Flotilla, rientrati gli attivisti italiani rilasciati: “Botte e abusi sessuali”
Nella notte sono rientrati a Roma e Milano gli attivisti italiani della Global Sumud Flotilla per Gaza, fermati e poi rilasciati dalle autorità israeliane. Le immagini durissime arrivate nelle ore della detenzione hanno suscitato aspre reazioni da parte di tutti gli esponenti politici del nostro Paese, a cominciare dal duro messaggio inviato dal Quirinale.
I racconti degli attivisti sono pesanti. Numerose e di vario genere le violenze che sarebbero state loro inflitte durante il fermo e il trasferimento. “Noi siamo stati sotto tiro sin dalle fasi dell’abbordaggio, almeno due persone sono state colpite dai cecchini che prendevano la mira per fare male”. È il racconto di Marco, uno degli attivisti rientrati in Italia. Secondo la sua testimonianza, le violenze sarebbero iniziate già durante l’operazione in mare. “Hanno iniziato a sparare sulle barche in fase d’abbordaggio. Poi, durante l’abbordaggio, diverse persone hanno usato dei taser”.

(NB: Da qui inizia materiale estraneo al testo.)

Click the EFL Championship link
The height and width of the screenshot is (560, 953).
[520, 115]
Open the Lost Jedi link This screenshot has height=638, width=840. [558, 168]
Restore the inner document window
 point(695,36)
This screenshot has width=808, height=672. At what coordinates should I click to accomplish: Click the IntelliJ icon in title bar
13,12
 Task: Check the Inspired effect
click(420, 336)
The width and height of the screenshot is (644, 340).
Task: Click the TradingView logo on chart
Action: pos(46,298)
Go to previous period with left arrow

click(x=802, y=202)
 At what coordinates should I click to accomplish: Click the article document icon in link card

E ancora: “Le violenze si sono ripetute dopo, siamo stati fatti salire sulle prue delle barche per farci prendere acqua, poi quando siamo saliti su questa sorta di campo di concentramento galleggiante sono continuate in diverso modo: persone sono state massacrate di botte, sono state ore di sevizie, torture e malmenamenti”.

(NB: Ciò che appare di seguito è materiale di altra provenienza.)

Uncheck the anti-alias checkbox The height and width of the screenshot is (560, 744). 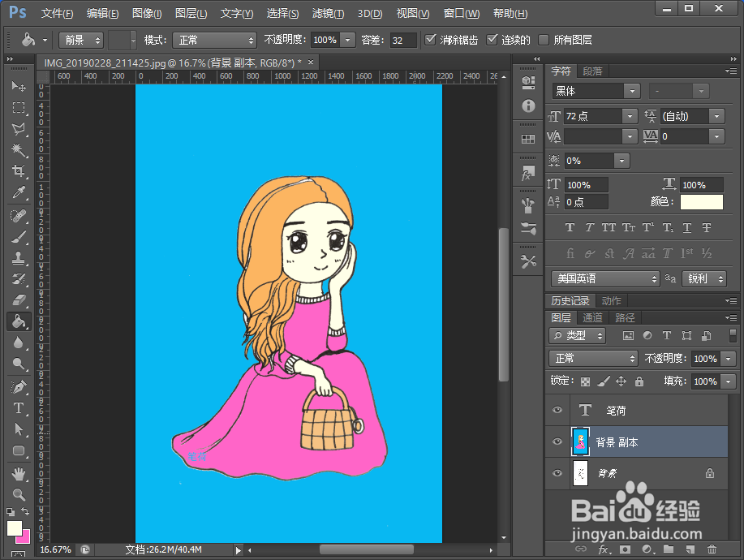(430, 40)
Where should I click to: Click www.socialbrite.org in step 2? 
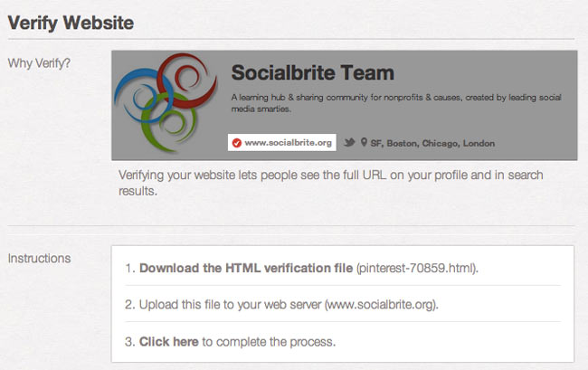pos(381,304)
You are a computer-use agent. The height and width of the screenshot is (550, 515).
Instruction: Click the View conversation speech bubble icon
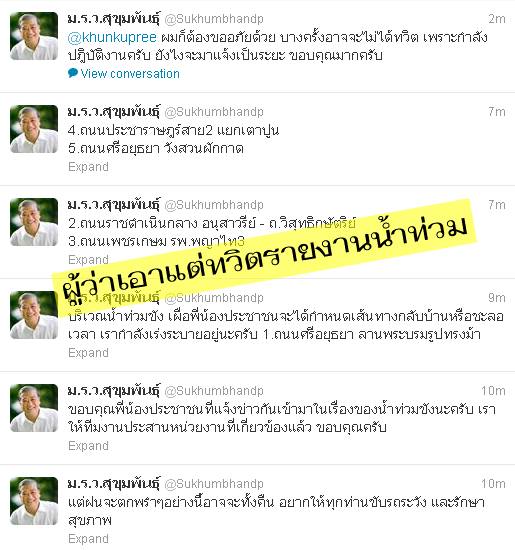[73, 73]
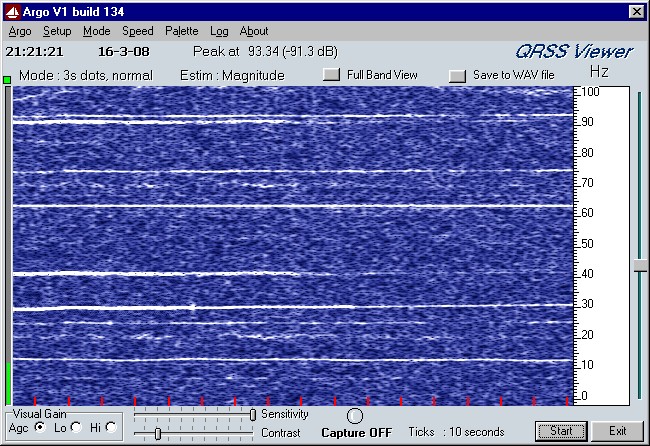Open the Log menu

(219, 31)
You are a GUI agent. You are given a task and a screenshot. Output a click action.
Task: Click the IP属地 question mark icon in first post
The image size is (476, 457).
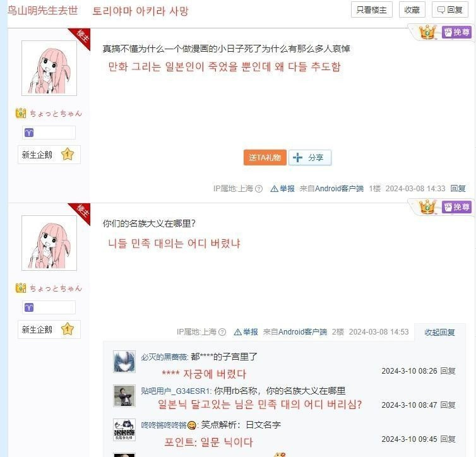pos(259,189)
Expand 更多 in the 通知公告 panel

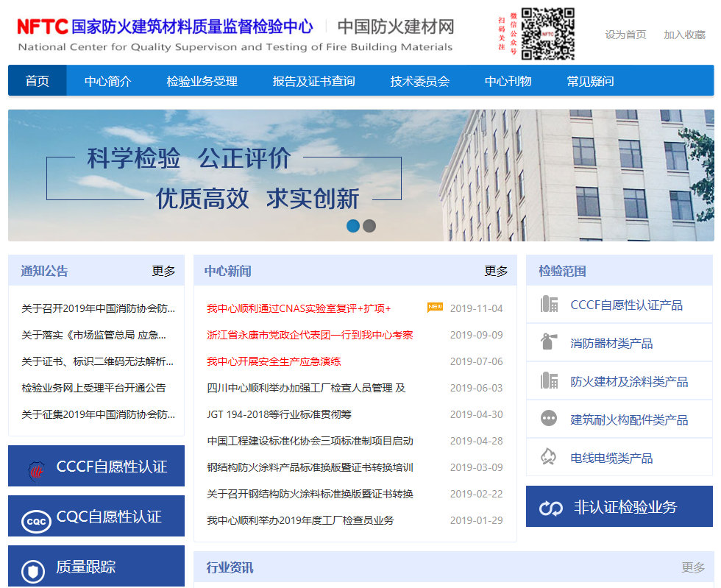[x=163, y=271]
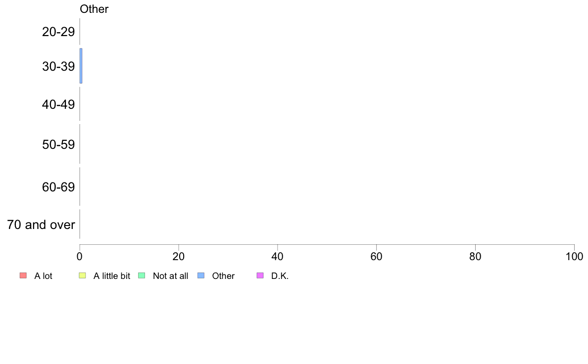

Botte, pestaggi, e c’è anche chi parla di abusi sessuali. “A chi hanno rotto costole, a chi hanno molestato sessualmente ma è stata anche una tortura psicologica”, hanno raccontato alcuni attivisti dopo il rientro. “Ci pestavano selvaggiamente e ci dicevano Welcome to Israel, c’erano persone con fratture, alcune donne hanno subito abusi sessuali. Poi ci hanno portato in aeroporto con le manette ai polsi e catene alle caviglie”, ha riferito il deputato del Movimento 5 Stelle Dario Carotenuto.

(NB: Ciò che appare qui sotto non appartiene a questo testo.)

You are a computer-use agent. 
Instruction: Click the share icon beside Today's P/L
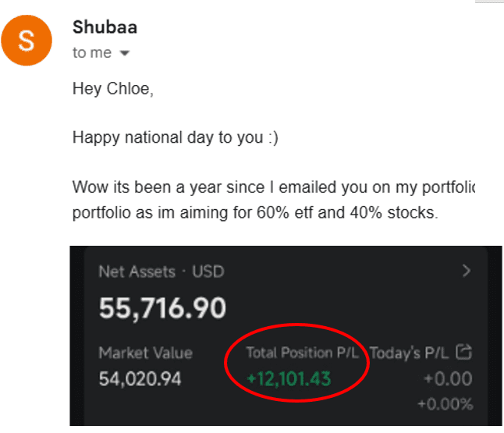[464, 353]
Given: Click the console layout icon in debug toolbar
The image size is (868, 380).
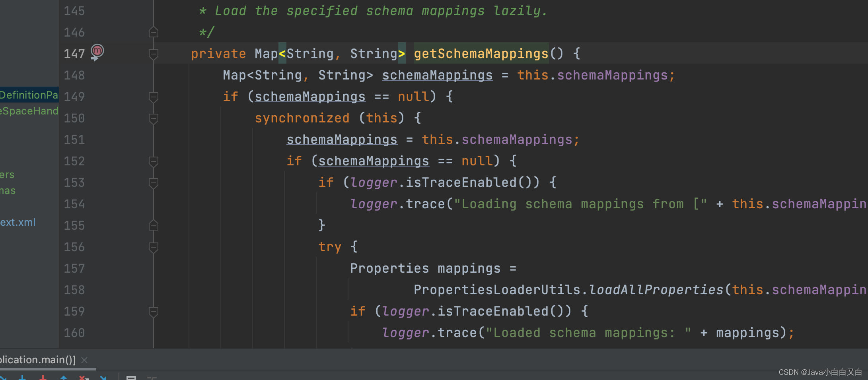Looking at the screenshot, I should click(131, 378).

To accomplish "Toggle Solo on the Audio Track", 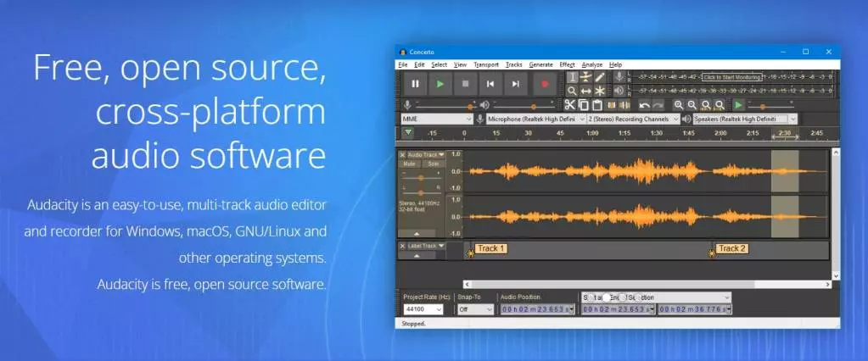I will [433, 164].
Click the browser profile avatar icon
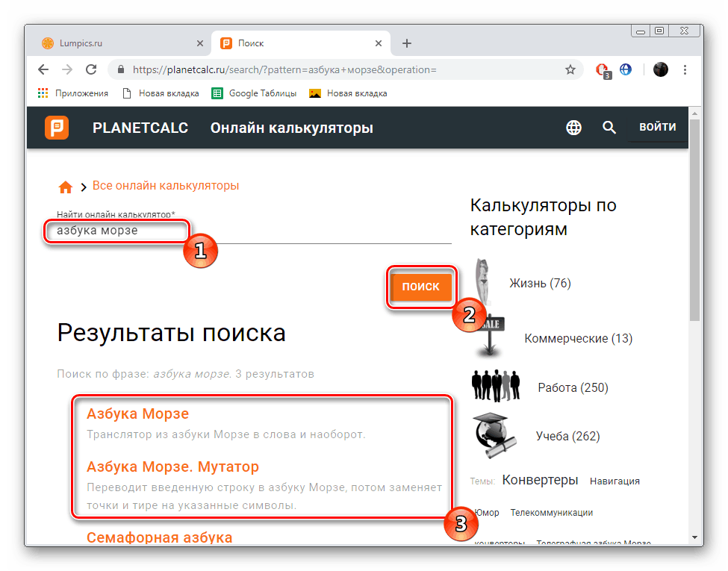 click(x=660, y=69)
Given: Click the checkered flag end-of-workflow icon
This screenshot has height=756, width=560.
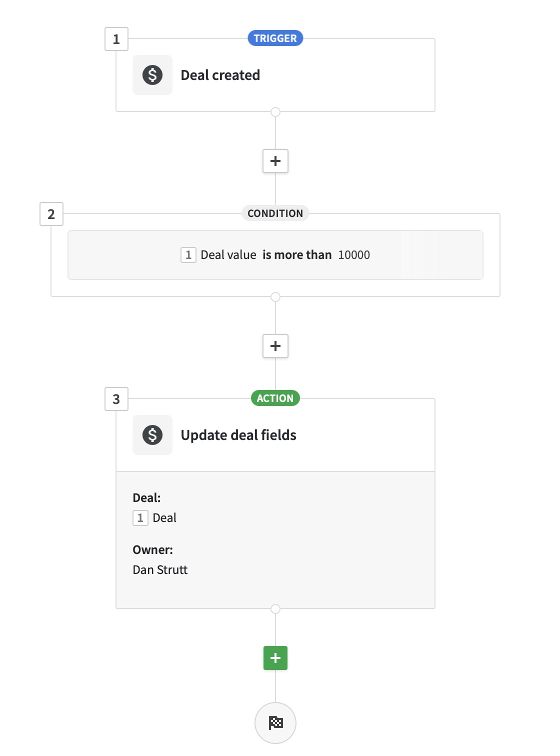Looking at the screenshot, I should [276, 722].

Al centro delle polemiche c’è anche il video diffuso dal ministro israeliano Itamar Ben Gvir, nel quale alcuni partecipanti alla missione appaiono inginocchiati con le mani legate dietro la schiena. La Procura di Roma acquisirà il filmato per effettuare verifiche insieme alle testimonianze raccolte dagli attivisti rientrati in Italia. Sul caso è intervenuto anche il Governo, sia con la premier Giorgia Meloni che con il ministro degli Esteri Antonio Tajani, che hanno definito “inaccettabili” quelle immagini. Tajani ha anche chiesto l’intervento dell’Europa per infliggere sanzioni a Ben Gvir.